Plot: Deanna (Melissa McCarthy) has barely seen her daughter off to college when her husband asks for a divorce, letting her know he has found someone else and that he is leaving her. She is devastated of course, but after burning most of his possessions, she regroups and realizes she needs a new direction in life. As she left college one year before graduation to care for her daughter, Deanna decides to finish her degree and attend the same school as her beloved child. This causes some initial stress, as going to school with her mom is an odd prospect, but as Deanna embraces campus life and inspires those around her, the good times begin. But with the pressures of a divorce, new love, the dedication needed to finish her degree, and a sudden school rival pop up, can Deanna make it all work and fulfill her destiny?

Entertainment Value: Life of the Party is a broad, slapstick comedy that is destined to become a cable television staple. In other words, not a deep experience, but a movie that knows what it is and offers drop-in entertainment, thanks in large part to a colorful, committed cast. I can see how some viewers might not connect with the material, as humor is so subjective and the movie does have a definite female slant, but to me, most of the humor is universal. I found that a good amount of the jokes landed and in truth, most of the ones that didn’t still offered some laughs, as most of the cast really goes for broke. So the line might not be hilarious, but the performances are so wild, that can work wonders for the script. I also appreciated that while the topics of divorce, mother-daughter relationships, and late in life lifestyle chances weren’t deeply explored, they’re touched upon and that’s admirable. So yes, this is a silly comedy first and foremost, but at least some effort was made to include some substance. If you don’t have a tolerance for crude, sexual, or a little on the random side style humor however, you’ll likely be left cold by this one. But I had fun with Life of the Party and I think it will find an audience with time.

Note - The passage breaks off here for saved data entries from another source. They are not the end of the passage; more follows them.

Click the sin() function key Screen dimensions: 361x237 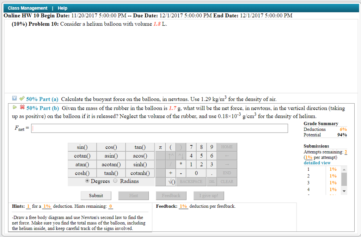coord(82,147)
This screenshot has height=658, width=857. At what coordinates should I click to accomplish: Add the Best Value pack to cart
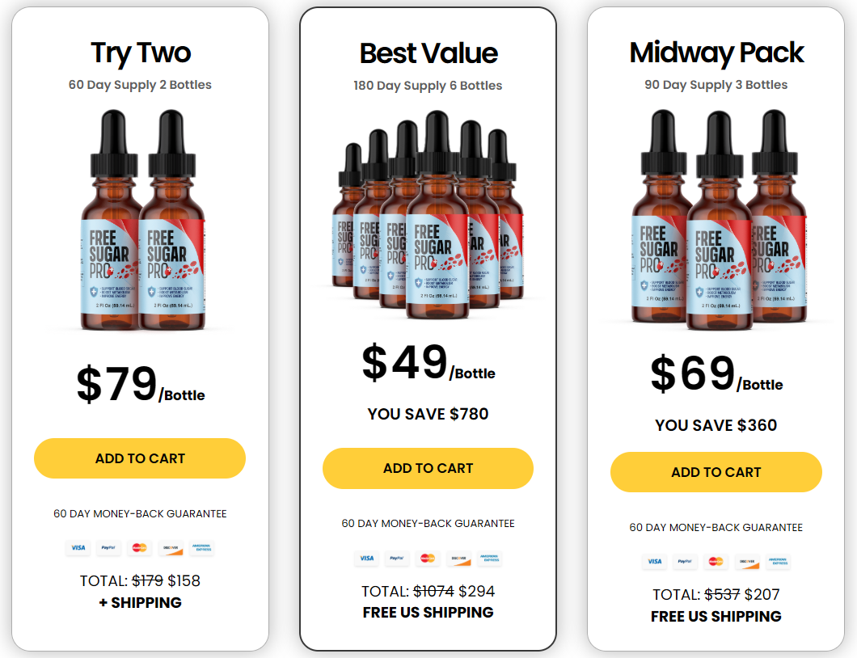(x=428, y=468)
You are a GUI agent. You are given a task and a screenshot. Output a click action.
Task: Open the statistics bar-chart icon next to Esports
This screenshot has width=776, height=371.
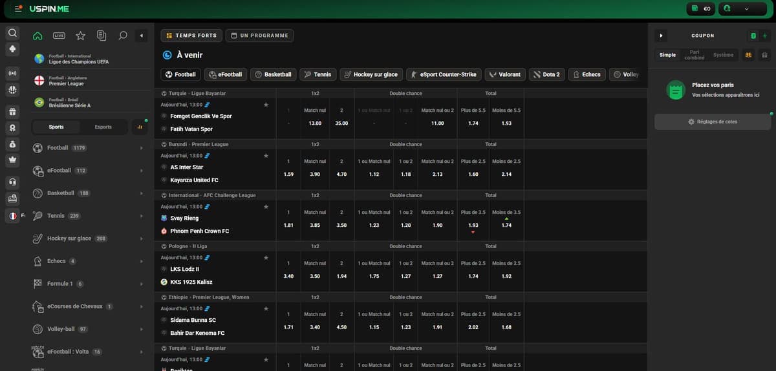click(x=139, y=127)
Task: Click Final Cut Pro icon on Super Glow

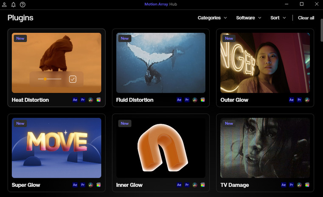Action: pyautogui.click(x=98, y=185)
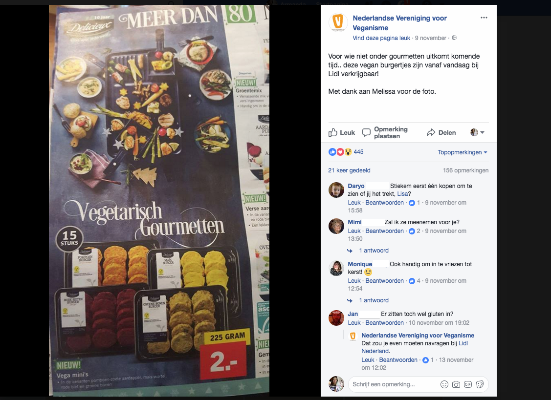The height and width of the screenshot is (400, 551).
Task: Attach a photo using the camera icon
Action: 456,384
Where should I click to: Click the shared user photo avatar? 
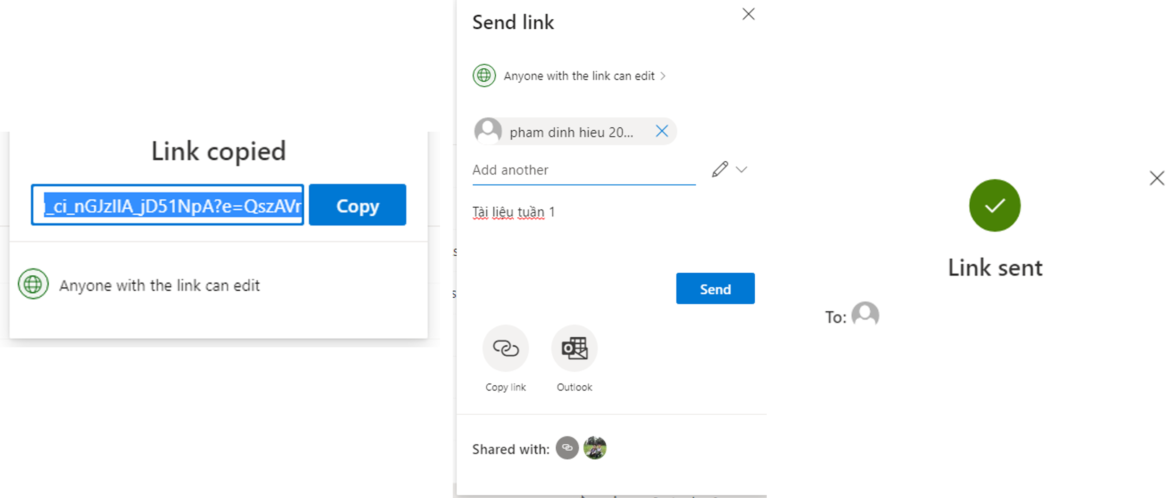(x=595, y=448)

As I mentioned before, the cast here really comes to play and that is one reason the movie works so well. Melissa McCarthy turns in a fearless, over the top effort that anchors the movie and feels in line with most of her comedic performances. So while we have seen her in similar roles before, but she really goes for it here and holds nothing back in the process. The scene where she has to give a presentation, but wilts under the heat is so ridiculous, but it is hilarious because McCarthy just dives in and goes for broke in the moment. I also love that she is able to bring out the best in her costars, who play off her often and to effective ends. Gillian Jacobs steals the show at times, in a quirky, highly memorable role that lets her show an odd comedic presence that she hasn’t shown much before. Just her facial expressions here are priceless, but she also has excellent timing with her lines. Maya Rudolph also has some memorable scenes, in another performance that is beyond over the top, but super fun. The cast also includes Debby Ryan, Julie Bowen, Stephen Root, Molly Gordon, Adria Arjona, and numerous other familiar faces. Life of the Party is a wild, often silly comedy that might not solve world hunger, but it is a fun ride.